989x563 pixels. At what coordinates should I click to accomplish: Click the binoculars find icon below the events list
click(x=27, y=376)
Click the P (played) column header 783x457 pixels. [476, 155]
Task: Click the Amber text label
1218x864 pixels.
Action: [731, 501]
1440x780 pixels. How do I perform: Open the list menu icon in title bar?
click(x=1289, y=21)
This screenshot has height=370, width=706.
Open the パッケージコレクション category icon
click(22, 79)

____________

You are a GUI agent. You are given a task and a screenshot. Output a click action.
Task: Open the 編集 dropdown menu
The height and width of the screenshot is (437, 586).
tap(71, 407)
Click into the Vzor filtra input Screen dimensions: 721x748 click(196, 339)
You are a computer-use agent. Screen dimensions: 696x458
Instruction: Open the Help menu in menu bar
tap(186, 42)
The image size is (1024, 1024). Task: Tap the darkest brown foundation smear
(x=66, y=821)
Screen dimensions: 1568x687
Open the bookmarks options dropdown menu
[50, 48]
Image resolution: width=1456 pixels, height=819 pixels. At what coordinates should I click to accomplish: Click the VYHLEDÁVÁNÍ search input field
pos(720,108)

____________

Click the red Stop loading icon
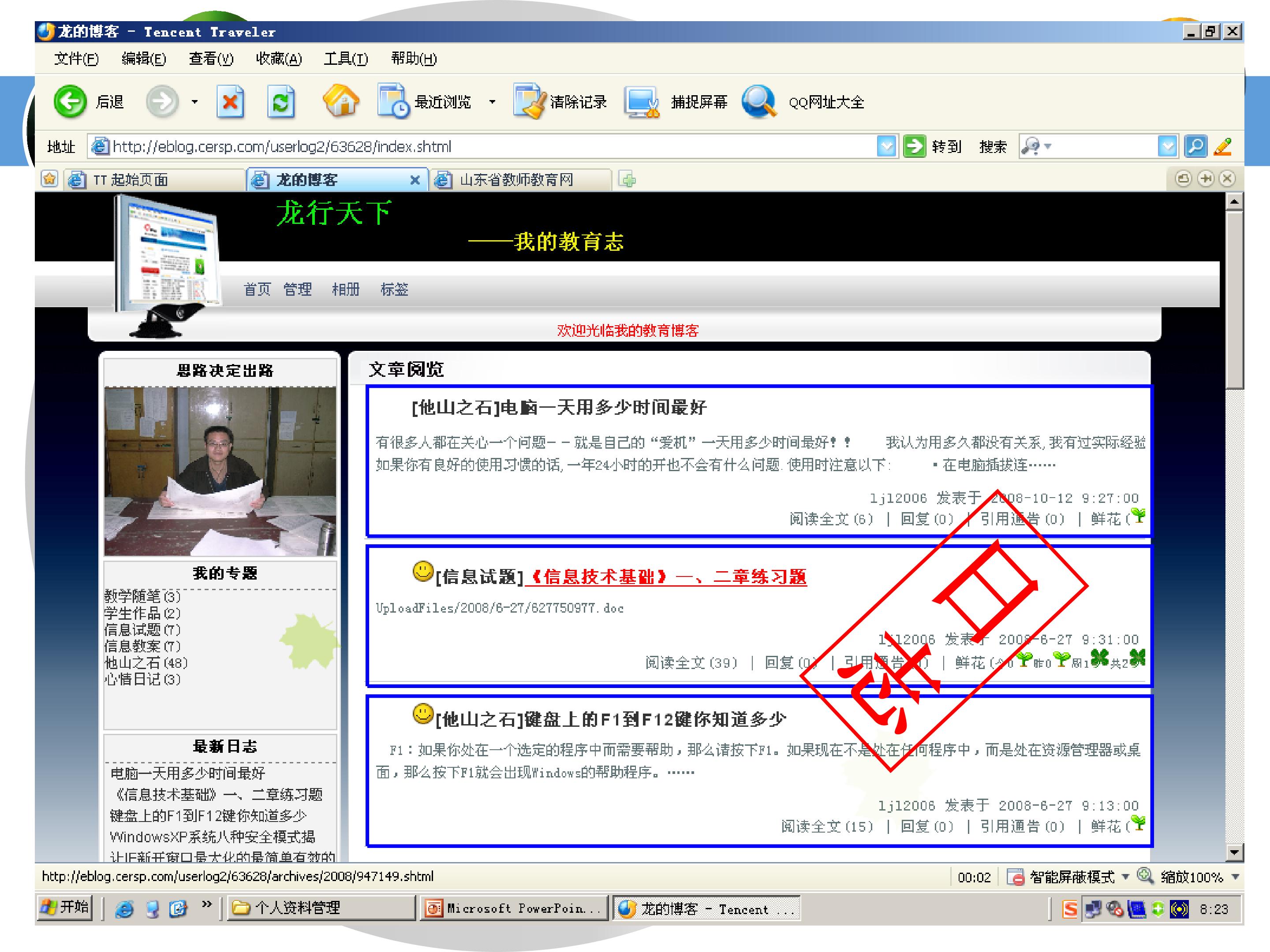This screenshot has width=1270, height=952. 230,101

____________

*Goal of the exercise:*
Return the rows word for word, beginning at the line that contains "989x563 pixels. At" and stopping after the line that contains "click(22, 79)".

*In response:*
989x563 pixels. At what coordinates should I click to accomplish: Click the binoculars find icon below the events list
click(x=27, y=376)
Click the P (played) column header 783x457 pixels. [476, 155]
Task: Click the Amber text label
1218x864 pixels.
Action: [731, 501]
1440x780 pixels. How do I perform: Open the list menu icon in title bar?
click(x=1289, y=21)
This screenshot has height=370, width=706.
Open the パッケージコレクション category icon
click(22, 79)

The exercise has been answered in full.